Give only the number of lines in the records that include the string "Otwórz".

Data for analysis ::
☆ ☆ ☆ ☆ ☆ ☆ ☆

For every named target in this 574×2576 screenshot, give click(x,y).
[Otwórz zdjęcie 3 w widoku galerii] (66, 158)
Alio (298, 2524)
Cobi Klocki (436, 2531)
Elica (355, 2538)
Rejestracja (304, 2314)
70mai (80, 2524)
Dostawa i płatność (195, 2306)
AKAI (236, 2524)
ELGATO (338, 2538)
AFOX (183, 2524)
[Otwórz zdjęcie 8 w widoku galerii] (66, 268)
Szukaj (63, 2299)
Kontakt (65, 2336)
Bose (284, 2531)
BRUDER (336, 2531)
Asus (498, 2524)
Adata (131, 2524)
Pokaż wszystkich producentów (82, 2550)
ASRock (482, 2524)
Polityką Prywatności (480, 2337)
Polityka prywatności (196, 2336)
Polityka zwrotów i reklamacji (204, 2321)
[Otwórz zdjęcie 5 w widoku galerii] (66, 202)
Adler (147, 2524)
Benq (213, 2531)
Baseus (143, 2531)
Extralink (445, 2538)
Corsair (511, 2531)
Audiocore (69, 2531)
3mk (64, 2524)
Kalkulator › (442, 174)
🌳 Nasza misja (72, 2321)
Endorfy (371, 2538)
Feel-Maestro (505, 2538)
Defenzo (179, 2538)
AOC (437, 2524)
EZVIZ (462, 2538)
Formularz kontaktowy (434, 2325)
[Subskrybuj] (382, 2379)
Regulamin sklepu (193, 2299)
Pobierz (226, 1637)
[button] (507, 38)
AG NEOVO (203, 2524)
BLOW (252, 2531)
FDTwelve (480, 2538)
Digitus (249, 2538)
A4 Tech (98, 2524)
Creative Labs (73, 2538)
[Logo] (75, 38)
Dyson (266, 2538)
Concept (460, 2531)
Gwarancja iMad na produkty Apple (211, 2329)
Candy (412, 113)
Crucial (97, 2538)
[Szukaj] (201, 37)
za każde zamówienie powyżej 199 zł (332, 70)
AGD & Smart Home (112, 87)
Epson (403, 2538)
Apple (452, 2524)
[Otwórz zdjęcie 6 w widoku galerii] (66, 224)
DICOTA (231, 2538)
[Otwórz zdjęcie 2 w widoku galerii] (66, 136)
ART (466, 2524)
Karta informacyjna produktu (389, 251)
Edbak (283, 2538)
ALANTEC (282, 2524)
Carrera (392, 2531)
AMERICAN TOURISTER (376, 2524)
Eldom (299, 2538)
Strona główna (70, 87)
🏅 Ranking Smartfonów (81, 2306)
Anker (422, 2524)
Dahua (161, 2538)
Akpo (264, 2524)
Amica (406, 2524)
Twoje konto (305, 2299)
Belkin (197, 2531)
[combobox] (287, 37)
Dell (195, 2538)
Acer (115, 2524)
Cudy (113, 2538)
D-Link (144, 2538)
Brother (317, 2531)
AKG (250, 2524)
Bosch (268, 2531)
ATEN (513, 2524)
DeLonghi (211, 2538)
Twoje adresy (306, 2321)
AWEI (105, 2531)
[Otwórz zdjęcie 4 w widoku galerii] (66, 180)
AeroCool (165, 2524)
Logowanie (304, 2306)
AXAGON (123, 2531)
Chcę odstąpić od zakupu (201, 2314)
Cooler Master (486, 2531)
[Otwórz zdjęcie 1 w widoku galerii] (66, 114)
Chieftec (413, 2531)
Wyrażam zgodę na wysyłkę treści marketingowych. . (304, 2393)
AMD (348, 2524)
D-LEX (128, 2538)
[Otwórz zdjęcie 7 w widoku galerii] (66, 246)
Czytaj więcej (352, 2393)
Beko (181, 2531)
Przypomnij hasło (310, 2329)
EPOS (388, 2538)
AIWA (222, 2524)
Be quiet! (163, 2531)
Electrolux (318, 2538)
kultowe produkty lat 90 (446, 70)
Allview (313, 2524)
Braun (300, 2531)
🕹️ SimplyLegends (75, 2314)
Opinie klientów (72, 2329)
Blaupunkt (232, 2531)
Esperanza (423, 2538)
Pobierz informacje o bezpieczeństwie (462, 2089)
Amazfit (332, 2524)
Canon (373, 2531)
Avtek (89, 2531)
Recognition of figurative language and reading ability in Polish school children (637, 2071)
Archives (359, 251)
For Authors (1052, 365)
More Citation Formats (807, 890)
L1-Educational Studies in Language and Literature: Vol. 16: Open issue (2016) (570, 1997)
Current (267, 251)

☆ ☆ ☆ ☆ ☆ ☆ ☆

Completed task ::
8